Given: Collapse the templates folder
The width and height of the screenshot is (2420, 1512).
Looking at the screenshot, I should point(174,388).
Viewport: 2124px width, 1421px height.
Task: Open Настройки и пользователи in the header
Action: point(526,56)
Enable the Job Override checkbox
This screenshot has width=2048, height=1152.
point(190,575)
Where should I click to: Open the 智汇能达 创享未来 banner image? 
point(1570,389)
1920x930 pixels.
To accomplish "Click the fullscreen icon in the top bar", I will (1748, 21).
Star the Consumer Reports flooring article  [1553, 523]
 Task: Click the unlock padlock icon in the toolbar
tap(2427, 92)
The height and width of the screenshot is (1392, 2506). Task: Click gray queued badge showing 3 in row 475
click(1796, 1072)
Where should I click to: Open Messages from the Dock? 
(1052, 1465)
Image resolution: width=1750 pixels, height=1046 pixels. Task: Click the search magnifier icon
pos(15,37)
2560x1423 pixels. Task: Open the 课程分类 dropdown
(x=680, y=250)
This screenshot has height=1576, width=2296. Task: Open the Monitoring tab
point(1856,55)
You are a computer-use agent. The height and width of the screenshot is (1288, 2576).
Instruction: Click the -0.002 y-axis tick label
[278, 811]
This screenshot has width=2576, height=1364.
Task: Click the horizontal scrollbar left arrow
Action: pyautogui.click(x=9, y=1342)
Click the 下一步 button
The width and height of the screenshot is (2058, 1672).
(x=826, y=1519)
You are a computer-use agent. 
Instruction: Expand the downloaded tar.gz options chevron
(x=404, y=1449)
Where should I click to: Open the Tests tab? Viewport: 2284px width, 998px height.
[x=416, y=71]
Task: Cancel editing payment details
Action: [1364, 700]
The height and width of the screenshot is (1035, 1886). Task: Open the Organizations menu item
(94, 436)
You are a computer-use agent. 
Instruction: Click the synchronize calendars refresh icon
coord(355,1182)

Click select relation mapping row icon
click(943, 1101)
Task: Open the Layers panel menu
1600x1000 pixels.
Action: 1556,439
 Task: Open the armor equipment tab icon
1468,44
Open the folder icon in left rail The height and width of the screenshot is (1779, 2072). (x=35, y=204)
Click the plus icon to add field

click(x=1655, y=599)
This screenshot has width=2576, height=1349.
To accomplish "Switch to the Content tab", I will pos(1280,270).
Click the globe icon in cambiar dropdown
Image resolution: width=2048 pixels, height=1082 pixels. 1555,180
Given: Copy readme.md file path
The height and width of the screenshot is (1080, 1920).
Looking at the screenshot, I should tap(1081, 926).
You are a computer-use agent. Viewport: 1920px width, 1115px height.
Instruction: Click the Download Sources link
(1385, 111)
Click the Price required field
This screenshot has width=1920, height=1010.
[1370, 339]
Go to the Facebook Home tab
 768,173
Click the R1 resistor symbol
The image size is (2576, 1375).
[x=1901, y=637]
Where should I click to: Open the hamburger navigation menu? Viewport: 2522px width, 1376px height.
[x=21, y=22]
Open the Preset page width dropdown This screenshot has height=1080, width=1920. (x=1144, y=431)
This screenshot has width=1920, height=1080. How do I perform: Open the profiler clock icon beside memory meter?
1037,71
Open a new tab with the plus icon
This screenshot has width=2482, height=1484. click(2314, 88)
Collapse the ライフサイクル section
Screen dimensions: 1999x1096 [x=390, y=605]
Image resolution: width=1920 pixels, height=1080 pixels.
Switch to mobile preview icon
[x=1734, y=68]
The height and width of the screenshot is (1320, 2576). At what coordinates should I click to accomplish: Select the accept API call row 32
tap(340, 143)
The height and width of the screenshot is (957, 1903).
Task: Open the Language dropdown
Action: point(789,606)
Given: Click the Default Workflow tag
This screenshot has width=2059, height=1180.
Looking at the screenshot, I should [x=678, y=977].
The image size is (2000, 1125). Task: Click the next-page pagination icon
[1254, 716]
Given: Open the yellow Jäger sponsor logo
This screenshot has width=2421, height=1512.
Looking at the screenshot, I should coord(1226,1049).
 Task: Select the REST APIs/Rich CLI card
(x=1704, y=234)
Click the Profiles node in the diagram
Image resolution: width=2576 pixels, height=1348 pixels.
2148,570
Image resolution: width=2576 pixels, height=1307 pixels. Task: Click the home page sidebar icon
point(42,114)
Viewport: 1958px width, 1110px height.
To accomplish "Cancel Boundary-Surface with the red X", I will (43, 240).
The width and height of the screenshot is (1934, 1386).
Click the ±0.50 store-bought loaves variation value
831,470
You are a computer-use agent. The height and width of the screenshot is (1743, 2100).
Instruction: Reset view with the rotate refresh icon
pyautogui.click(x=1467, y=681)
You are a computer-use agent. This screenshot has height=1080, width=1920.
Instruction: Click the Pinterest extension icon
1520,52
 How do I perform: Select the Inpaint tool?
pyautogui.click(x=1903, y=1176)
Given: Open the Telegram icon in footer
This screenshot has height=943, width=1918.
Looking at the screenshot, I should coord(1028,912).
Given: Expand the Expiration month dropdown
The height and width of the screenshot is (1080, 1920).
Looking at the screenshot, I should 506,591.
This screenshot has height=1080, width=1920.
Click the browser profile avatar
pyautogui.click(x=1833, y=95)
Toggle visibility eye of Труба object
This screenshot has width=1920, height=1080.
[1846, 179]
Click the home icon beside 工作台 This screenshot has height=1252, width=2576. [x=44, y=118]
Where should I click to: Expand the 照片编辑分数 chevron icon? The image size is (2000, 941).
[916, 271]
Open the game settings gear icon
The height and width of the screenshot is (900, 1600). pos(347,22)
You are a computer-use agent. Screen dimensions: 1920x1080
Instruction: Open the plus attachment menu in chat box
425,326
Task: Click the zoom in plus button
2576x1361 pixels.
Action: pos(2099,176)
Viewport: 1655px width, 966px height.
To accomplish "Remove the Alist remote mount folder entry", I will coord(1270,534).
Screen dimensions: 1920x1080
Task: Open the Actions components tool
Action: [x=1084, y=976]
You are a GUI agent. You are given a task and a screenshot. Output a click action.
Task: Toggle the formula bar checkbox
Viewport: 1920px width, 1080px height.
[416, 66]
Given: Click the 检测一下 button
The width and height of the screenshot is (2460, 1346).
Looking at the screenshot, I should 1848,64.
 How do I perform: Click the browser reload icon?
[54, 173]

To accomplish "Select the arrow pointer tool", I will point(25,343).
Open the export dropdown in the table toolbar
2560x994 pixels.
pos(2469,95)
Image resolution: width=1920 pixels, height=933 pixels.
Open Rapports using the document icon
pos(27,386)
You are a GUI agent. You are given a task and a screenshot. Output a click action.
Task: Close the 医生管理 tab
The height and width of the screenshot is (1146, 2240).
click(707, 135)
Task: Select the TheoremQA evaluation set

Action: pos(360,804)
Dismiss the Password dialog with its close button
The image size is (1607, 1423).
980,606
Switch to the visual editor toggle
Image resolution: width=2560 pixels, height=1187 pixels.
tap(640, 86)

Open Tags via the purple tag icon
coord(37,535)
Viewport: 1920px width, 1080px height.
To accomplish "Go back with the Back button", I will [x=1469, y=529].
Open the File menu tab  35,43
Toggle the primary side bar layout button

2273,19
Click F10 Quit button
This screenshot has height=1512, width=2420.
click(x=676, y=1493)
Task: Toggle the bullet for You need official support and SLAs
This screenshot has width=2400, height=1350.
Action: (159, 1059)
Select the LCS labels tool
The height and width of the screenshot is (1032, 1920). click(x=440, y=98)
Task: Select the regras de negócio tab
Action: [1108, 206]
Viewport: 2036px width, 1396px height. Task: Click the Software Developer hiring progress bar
________
● **What to produce**
Transcribe only, please, the lines from the first line of the records through the line with "Click the 下一步 button". Both of those lines are included.

● **Task solution**
Given: Collapse the templates folder
The width and height of the screenshot is (2420, 1512).
Looking at the screenshot, I should point(174,388).
Viewport: 2124px width, 1421px height.
Task: Open Настройки и пользователи in the header
Action: point(526,56)
Enable the Job Override checkbox
This screenshot has width=2048, height=1152.
point(190,575)
Where should I click to: Open the 智汇能达 创享未来 banner image? 
point(1570,389)
1920x930 pixels.
To accomplish "Click the fullscreen icon in the top bar", I will (1748, 21).
Star the Consumer Reports flooring article  [1553, 523]
 Task: Click the unlock padlock icon in the toolbar
tap(2427, 92)
The height and width of the screenshot is (1392, 2506). Task: Click gray queued badge showing 3 in row 475
click(1796, 1072)
Where should I click to: Open Messages from the Dock? 
(1052, 1465)
Image resolution: width=1750 pixels, height=1046 pixels. Task: Click the search magnifier icon
pos(15,37)
2560x1423 pixels. Task: Open the 课程分类 dropdown
(x=680, y=250)
This screenshot has height=1576, width=2296. Task: Open the Monitoring tab
point(1856,55)
You are a computer-use agent. The height and width of the screenshot is (1288, 2576).
Instruction: Click the -0.002 y-axis tick label
[278, 811]
This screenshot has width=2576, height=1364.
Task: Click the horizontal scrollbar left arrow
Action: pyautogui.click(x=9, y=1342)
Click the 下一步 button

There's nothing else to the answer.